At a high-level, the design will depart from the implementation of a traditional filesystem. A traditional on-disk file system might represent everything as a file, including directories. All data including metadata contained within inodes would persist on-disk in fixed-size data blocks. In contrast, this implementation will consist of a tree-based structure with each node representing a file, directory, or symlink. A file will contain pointers to blocks of data, but otherwise nodes will not need to have fixed size. A diagram is shown below to demonstrate a sample root directory node and children file nodes. File nodes will contain pointers to blocks of memory. The current file system uses a tree node structure with a hashtable to store files and directories in JavaScript. Similarly, the new file system will use a tree-based directory structure as well. However, the file system will be written in C++.

Language choice was based on the fact that Emscripten’s build systems are already integrated with C++ and it provides higher level abstractions compared to C, which will ease development. Other potential languages were considered as well, but the incurred cost of setting up the infrastructure to integrate with Emscripten outweighs any potential benefits.

Figure 1: Proposed Chunk-based File System Layout

Modular Backend API:

By providing a modular backend system, users will be able to combine various backends together to significantly extend the capabilities and flexibility of the filesystem. The main benefit of this system is that this abstraction makes the core file system simpler. By delegating functionality such as cache control and persistence to various backends, each module will be able to focus on its primary file system operations. The internals of each modular backend will be encapsulated and backends will communicate between themselves using the same common API. Backends will also be individually configured according to a user’s specifications, allowing for fine-grained control. Furthermore, the code for virtual backends will be reused to add functionality to arbitrary other backends. Modular backends will also meet the requirement of providing per-file persistence by permitting users to configure each file with its own set of backends, including persistent backends. The backends we plan to implement and their common use cases are detailed below:

Concrete Backends

  • JSHeap: Stores data as JS objects.
  • WasmMemory: Stores data in shared memory
  • XHR: Reads data from a server using XHR requests
  • IndexedDB: Stores data outside of memory in IndexedDB
  • LocalStorage: Stores data outside of memory in LocalStorage
  • OPFS: Stores data outside of memory in OPFS

Virtual Backends

  • Cache: Reads data out of one underlying backend, but stores that data along with any modifications in another faster underlying backend. Can optionally flush modifications back to the original underlying backend.
  • Proxy: Forwards calls to a backend on a different thread. Can provide a synchronous interface for async backends.
  • RecordLocking: Layers POSIX record locking capabilities and management logic on top of some other backend.
  • Instrumenting: Adds logging layer around an existing backend. This can be used for testing crash tolerance.

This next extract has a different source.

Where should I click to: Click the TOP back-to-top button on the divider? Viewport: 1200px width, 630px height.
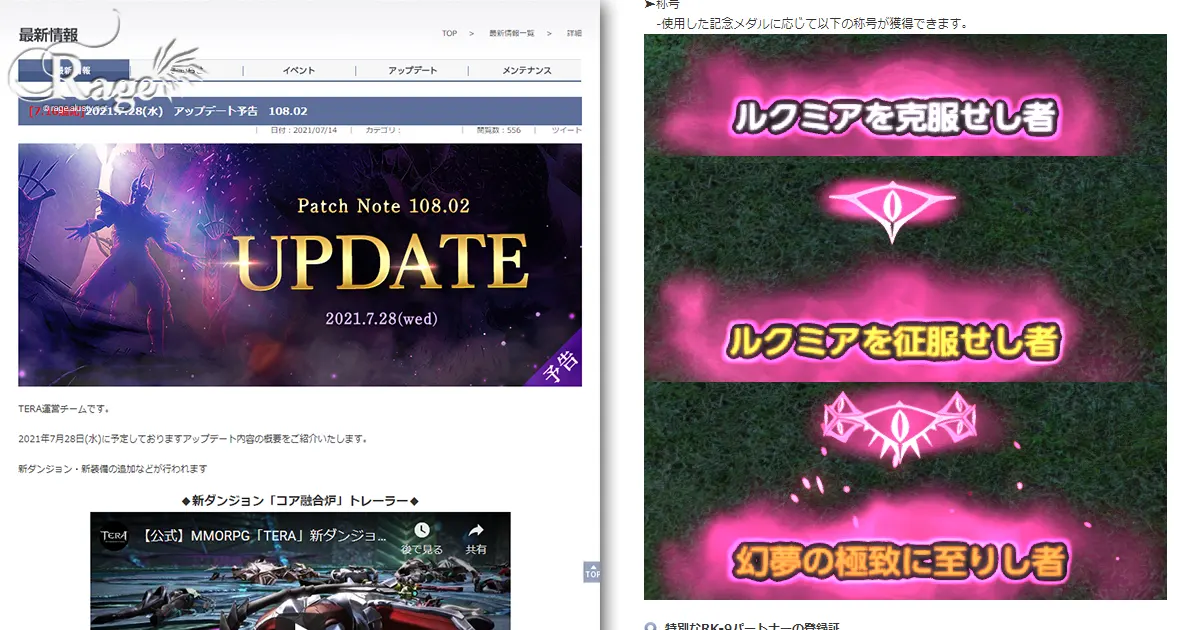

Cache Hierarchies Use Case Examples

  • JavaScript backend used as an in-memory cache for IndexedDB persistent store.
  • LocalStorage backend used as a fast, persistent cache for a network-based backend.
  • JavaScript backend used as an in-memory cache for a LocalStorage backend. This LocalStorage backend could also be a backend for a network-based backend.
  • Generic cache backend used to read data from a network-based backend but writes dirty data to an IndexedDB persistent backend.
  • Generic cache backend that reads data from IndexedDB but writes dirty data to a temporary IndexedDB backend that will not be persisted. This will store updated data outside of memory but will still be ephemeral.